**Supplied entries**

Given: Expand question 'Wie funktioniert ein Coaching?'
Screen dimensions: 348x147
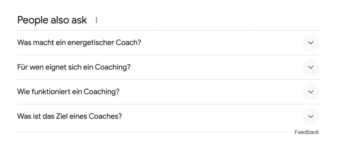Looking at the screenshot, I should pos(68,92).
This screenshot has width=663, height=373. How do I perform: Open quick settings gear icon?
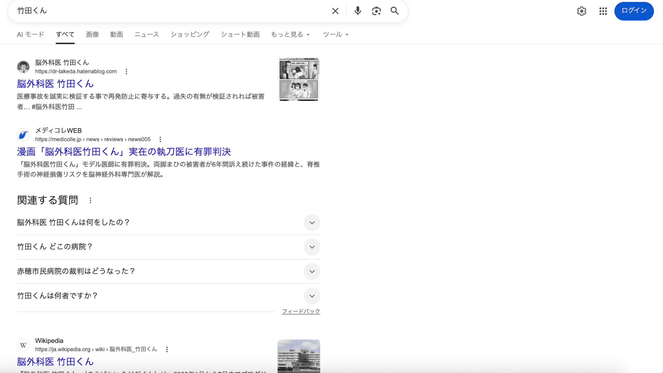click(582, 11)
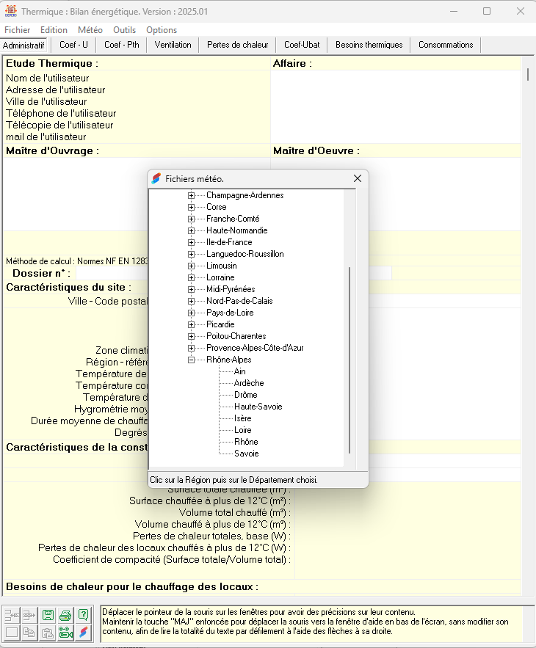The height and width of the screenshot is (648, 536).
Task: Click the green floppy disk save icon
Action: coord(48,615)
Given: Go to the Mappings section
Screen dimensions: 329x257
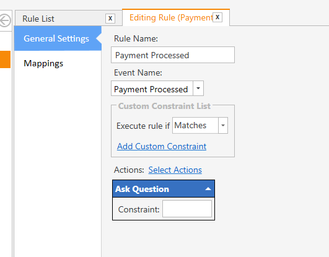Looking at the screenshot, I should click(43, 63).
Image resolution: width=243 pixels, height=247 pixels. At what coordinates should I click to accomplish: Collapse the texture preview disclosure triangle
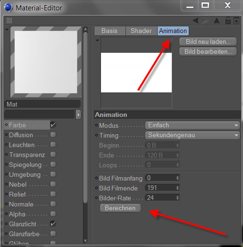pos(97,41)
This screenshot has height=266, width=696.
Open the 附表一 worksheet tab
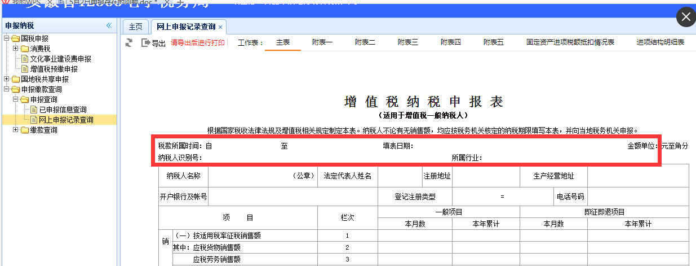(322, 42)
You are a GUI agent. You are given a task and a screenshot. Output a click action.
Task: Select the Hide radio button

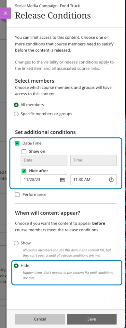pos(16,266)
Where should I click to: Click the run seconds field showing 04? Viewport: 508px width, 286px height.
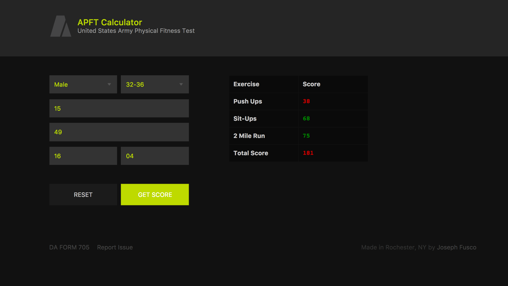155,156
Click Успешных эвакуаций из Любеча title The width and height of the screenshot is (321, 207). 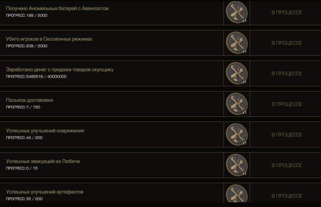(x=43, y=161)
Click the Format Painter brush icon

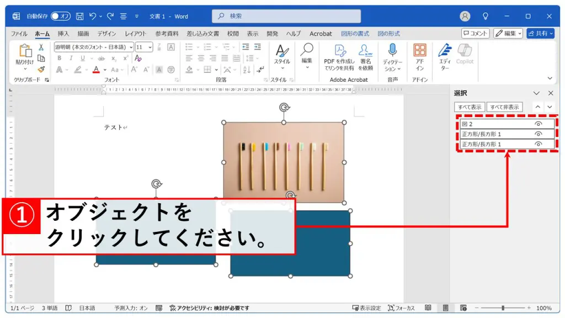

**Exercise aim**
Can you write out again, word for word, the stretch of material from the line containing "This screenshot has width=663, height=373." through the line containing "Action: coord(48,615)", leaving out the pictures?

**In response**
This screenshot has width=663, height=373. How do I perform: Open quick settings gear icon?
click(582, 11)
The height and width of the screenshot is (648, 536).
Task: Click the green floppy disk save icon
Action: coord(48,615)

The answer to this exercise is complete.